В ее голос прокралась неуверенность. Папа не знал, что она едет. Конечно, они всегда это планировали: что сначала поедет он, а потом позовет и остальных. Поначалу его письма были красочными: он все рассказывал о том, как много у него работы и как сильно забиты полки в продуктовых магазинах. Но детали, касающиеся его реальной жизни, оставались туманными. Папа прибыл в Америку, когда открыли визы для железнодорожных рабочих с опытом работы на Трансманьчжурской магистрали. На самом же деле, физический труд был ему чужд. Он был музыкантом, контрабандистом, тунеядцем, который играл веселые мелодии на бар-мицвах и свадьбах, но никогда не мог найти себе приличную работу. Булочная в Шанхае считалась его только по названию. Это мама вставала затемно, чтобы приготовить хлеб, а потом работала за прилавком.
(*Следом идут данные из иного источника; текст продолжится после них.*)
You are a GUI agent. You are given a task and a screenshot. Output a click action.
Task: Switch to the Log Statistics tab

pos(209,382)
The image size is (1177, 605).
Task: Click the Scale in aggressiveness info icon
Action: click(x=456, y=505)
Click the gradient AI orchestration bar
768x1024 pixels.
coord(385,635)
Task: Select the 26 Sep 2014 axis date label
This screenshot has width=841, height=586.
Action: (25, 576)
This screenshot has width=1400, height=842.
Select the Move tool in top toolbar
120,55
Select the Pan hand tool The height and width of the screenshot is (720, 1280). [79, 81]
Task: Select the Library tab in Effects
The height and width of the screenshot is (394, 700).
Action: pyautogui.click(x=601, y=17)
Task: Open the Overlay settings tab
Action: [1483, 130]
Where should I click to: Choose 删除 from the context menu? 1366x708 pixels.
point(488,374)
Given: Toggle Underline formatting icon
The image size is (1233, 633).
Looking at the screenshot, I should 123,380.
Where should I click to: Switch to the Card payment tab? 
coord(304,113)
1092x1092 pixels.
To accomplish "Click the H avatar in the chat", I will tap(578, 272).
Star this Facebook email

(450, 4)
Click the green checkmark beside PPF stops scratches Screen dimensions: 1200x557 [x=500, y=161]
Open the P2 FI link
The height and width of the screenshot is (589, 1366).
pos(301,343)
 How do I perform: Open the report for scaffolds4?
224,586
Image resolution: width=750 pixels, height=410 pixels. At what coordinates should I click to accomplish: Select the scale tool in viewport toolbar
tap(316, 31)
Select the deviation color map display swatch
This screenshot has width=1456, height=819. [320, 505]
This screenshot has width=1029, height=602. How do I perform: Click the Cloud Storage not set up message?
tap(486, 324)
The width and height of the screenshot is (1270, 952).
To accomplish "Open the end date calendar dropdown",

Письма от папы стали приходить реже, и в последние полгода от него не было ни единого письма. Тем временем в Шанхае дела шли все хуже, различия между евреями-беженцами и теми евреями, которыми жили здесь постоянно, видели все меньше и меньше. Она поняла это, когда бакалейщик, годами продававший им еду, перестал обслуживать их. Хоть она и прожила среди китайцев всю свою жизнь, ее все еще воспринимали как иноземку – и в первую очередь как еврейку. Поэтому, когда она увидела объявление о дополнительной квоте на визы, она тут же зарегистрировалась на получение и меньше чем через неделю взошла на корабль, даже не написав папе. Денег на телефонный звонок у нее не было. Она подумала было послать телеграмму, но решила этого не делать. Но в этом же ничего плохого не было, правда? В конце концов, они же были семьей. Но теперь, обдумывая это, она уже сомневалась.